Dentre os vários outros
pontos de devaneio da obra, há um outro que gostaria de ressaltar: a
atemporalidade do projeto. É evidente como Mitchell faz a mais absoluta questão
de que A Corrente do Mal não possua
qualquer ponto temporal específico. Seus carros parecem saídos dos anos 70, ao
passo em que objetos tecnológicos modernos são vistos aqui e ali, sem esquecer
ainda de um cinema que mais parece saído dos anos 20 em sua estrutura massiva
com direito a cortina vermelha e pianista. Esses detalhes dão um sabor quase
surreal ao projeto, e dificilmente se dão por acaso. Pode ser que Mitchell
tenha jogado esses elementos como mais um despertador de caça a significados (e
não é difícil forçar essa constatação às discussões nos dois parágrafos
anteriores), ou “minimamente” para fins de atmosfera, garantindo um tom ainda
mais perturbador pela bizarrice vista na tela, que ninguém, no filme, parece
notar.
O que realmente
importa, no fim das contas, é que A
Corrente do Mal funciona como um excelente exemplar do gênero terror.

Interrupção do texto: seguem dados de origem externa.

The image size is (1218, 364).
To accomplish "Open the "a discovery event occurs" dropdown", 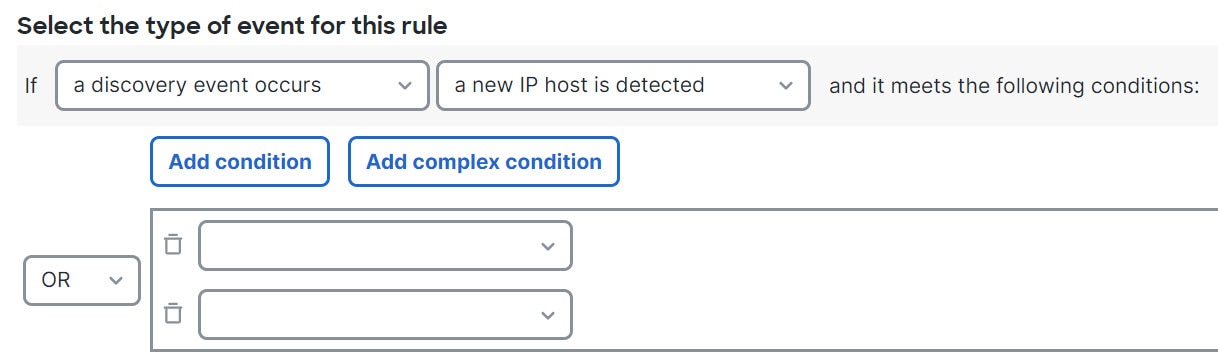I will tap(242, 86).
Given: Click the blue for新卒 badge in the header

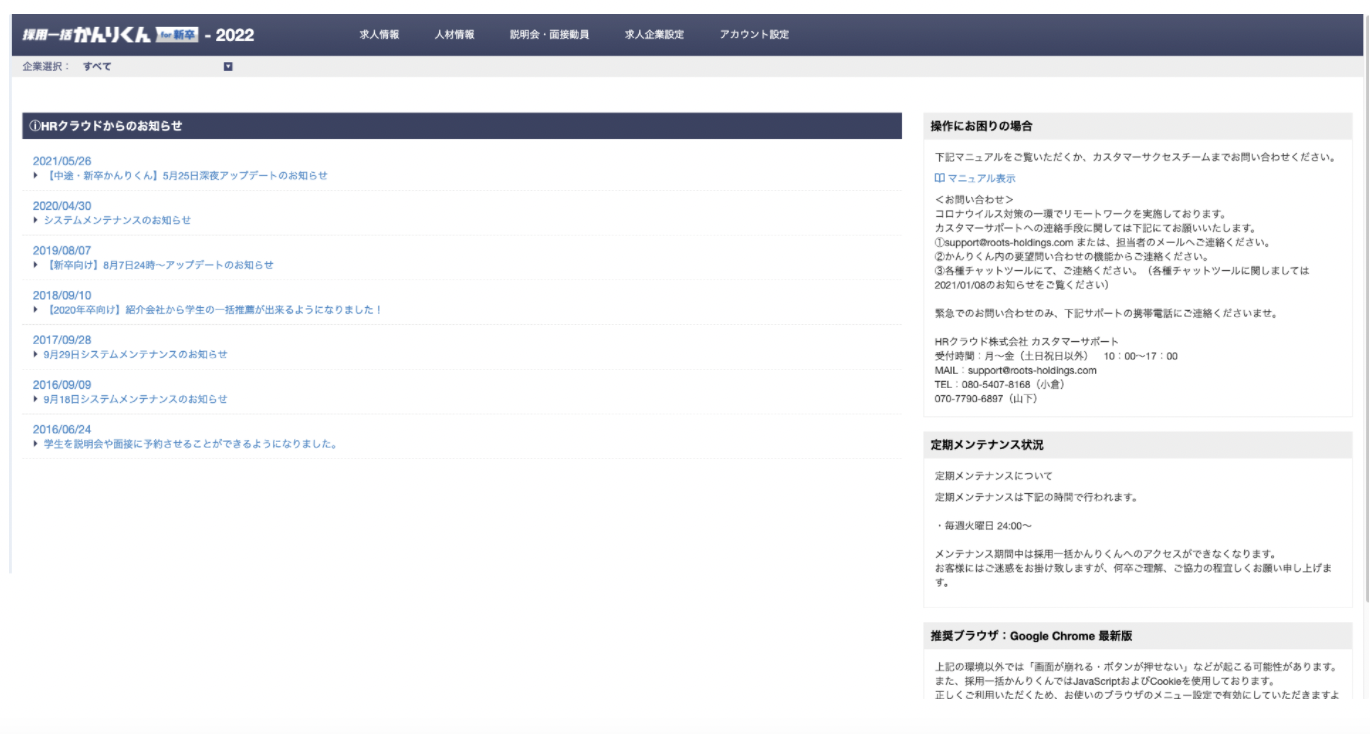Looking at the screenshot, I should 176,32.
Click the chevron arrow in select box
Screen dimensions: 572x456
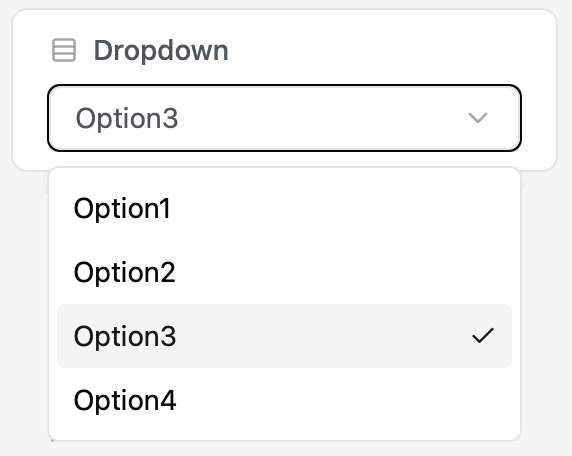click(478, 118)
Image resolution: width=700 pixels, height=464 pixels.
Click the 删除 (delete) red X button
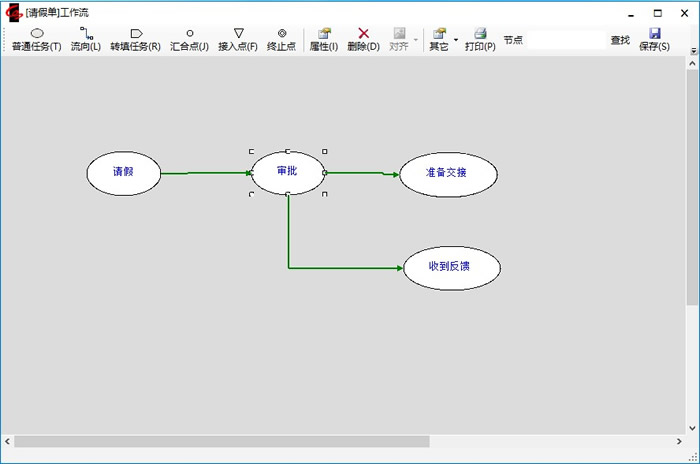363,39
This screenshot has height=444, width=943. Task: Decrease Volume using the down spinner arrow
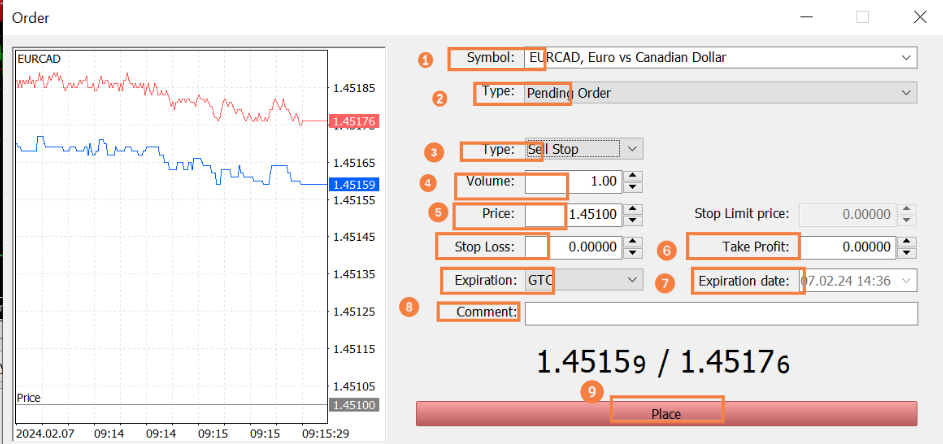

Mais
sugestivo do que provocador de sustos, o longa parece emular aquilo que Kubrick
buscou com O Iluminado, usando
grandes planos abertos, aqui através de panorâmicas, em ambientes quase sempre
iluminados que amedrontam ainda mais em especial por traduzir uma tranquilidade
incongruente com a atmosfera de perigo em que estamos envolvidos, além de
ressaltar como o fantasma pode aparecer de qualquer lado. Além disso, a vagareza
dos movimentos de câmera, explorando calmamente o campo, proporciona não apenas
tensão constante, mas sequências impecáveis como aquela do ataque na praia,
quando Mitchell brinca com a mise en scène
de modo a enganar o espectador quanto a como os personagens estão dispostos
no cenário. Planos atentos a ambientes vazios também funcionam por trazer uma
espécie de desconforto impalpável na ideia de que algo errado está para
acontecer.
Enfim, acabei
devaneando e interpretando mais do que pretendia. Mas isso que é legal: não pensei
em significados quando vi o filme, mas escrever sobre foi um processo de interpretação
completamente inadvertido. Outra das magias da sétima arte.